Le manga, malgré la croyance populaire, n’est pas que violence et personnages aux yeux qui vous mangent la moitié d’un visage. Voici un manga dans la veine réaliste.
“Pour finir, je suis devenu marchand de pierres, je n’ai rien trouvé de mieux.” Ainsi commence L’Homme sans talent, superbe manga qui raconte un bout de vie de Sukezô Sukegawa. L’homme sans talent, c’est lui, qui tour à tour s’est essayé aux métiers les plus divers, ceux “de la bande dessinée, des appareils photo d’occasion, de la brocante… Mais rien n’a marché.” Alors il subi les récriminations de sa femme qui, pour nourrir son petit garçon, est obligée de distribuer des tracts dans les boîtes aux lettres. Pourtant, Sukezô se creuse les méninges pour trouver l’idée qui les sortira de la misère, mais ses idées sont toutes plus fumeuses les unes que les autres. D’ailleurs, le ton est donné d’entrée : “Pour finir, je suis devenu marchand de pierres.” Des pierres qu’il ramasse dans la rivière, à deux pas de son étal de fortune (si l’on peut dire).
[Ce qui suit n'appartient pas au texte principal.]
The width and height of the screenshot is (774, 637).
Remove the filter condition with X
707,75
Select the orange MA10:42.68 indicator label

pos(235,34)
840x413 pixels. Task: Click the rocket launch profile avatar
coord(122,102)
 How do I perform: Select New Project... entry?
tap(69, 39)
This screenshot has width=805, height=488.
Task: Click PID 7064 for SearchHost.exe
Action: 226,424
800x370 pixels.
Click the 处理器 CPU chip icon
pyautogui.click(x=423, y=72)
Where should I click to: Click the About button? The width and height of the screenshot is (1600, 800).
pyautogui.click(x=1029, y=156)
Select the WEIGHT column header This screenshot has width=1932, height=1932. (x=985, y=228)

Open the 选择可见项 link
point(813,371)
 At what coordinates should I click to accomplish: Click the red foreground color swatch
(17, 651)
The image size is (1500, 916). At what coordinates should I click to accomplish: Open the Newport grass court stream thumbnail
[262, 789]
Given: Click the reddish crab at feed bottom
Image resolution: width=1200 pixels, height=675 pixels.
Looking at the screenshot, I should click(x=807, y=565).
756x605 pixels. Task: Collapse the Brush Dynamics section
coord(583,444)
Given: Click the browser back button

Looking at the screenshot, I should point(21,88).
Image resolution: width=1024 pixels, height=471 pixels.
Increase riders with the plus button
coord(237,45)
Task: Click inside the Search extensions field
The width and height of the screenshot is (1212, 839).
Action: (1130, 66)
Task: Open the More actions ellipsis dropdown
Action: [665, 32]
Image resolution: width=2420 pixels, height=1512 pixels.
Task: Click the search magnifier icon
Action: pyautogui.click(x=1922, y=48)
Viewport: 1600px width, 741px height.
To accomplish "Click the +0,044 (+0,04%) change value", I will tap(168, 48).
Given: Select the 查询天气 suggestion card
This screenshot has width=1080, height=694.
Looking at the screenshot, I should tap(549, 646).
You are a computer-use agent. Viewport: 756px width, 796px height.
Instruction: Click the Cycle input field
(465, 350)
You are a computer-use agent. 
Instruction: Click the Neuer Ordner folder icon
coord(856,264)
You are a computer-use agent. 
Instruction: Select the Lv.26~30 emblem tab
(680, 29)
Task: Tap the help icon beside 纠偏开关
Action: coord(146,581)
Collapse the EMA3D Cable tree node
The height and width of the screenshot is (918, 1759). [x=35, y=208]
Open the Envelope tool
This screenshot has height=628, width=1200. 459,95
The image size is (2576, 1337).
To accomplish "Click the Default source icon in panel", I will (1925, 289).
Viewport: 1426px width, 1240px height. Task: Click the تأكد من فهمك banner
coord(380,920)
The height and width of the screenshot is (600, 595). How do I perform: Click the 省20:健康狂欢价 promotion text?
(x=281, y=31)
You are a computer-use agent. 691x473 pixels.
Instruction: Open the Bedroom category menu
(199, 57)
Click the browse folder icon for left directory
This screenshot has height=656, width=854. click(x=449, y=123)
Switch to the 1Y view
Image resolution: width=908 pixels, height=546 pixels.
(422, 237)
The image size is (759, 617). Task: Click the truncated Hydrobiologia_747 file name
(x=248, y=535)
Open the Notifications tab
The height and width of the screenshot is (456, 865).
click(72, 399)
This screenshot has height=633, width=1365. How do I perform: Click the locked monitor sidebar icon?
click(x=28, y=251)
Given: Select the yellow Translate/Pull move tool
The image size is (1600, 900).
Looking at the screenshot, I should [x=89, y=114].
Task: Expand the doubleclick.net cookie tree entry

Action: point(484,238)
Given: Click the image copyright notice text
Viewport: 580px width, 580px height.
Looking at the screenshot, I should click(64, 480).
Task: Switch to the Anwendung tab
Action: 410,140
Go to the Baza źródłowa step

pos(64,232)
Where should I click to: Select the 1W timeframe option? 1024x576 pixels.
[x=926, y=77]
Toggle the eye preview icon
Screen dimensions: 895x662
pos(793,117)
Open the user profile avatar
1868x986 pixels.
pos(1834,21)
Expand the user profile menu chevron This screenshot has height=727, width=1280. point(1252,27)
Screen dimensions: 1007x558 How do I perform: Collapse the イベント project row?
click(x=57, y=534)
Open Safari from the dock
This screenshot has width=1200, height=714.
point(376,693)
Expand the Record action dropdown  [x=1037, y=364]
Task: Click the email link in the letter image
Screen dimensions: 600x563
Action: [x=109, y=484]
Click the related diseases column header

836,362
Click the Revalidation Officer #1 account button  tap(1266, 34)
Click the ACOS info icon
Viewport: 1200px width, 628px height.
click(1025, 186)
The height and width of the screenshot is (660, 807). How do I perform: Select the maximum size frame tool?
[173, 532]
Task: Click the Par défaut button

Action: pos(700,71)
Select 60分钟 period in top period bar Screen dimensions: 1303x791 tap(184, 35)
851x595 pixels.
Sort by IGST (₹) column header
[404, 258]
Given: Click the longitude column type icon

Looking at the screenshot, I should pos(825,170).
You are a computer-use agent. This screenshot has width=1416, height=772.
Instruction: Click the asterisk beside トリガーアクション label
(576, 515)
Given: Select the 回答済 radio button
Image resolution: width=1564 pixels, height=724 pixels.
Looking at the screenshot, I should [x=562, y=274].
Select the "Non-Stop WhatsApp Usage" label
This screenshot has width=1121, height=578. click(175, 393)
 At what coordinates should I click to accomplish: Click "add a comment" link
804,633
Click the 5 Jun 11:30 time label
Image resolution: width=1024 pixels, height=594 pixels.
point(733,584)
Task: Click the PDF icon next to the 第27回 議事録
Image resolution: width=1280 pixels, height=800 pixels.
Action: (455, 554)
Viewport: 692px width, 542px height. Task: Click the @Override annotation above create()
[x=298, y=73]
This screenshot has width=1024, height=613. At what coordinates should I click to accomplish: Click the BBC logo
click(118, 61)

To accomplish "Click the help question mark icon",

Pourquoi les gens achèteraient-ils des pierres qu’ils peuvent ramasser eux-mêmes ? Parce que les pierres de Sukezô ne sont pas n’importe quelles pierres, ce sont des pierres-paysages (les suiseki), très prisées des collectionneurs (il y a de ça quelques années). Et quand je dis les gens, je parle des rares gens qui passent par ce coin perdu de la ville. Parce que Sukezô n’a pas les moyens d’avoir une boutique en ville il s’est installé là où il a pu. “Pour finir, je suis devenu marchand de pierres.”
L’auteur nous raconte l’histoire d’un homme à la marge, un homme qui vit et se nourrit de rêves, mais ne veut pas réellement les atteindre. Les rêver lui suffit, semble-t-il. Il nous raconte la vie d’un homme qui regarde la vie passer, sans la prendre par les cornes, à cent lieues du Japon ivre de travail dont on a l’habitude d’entendre parler.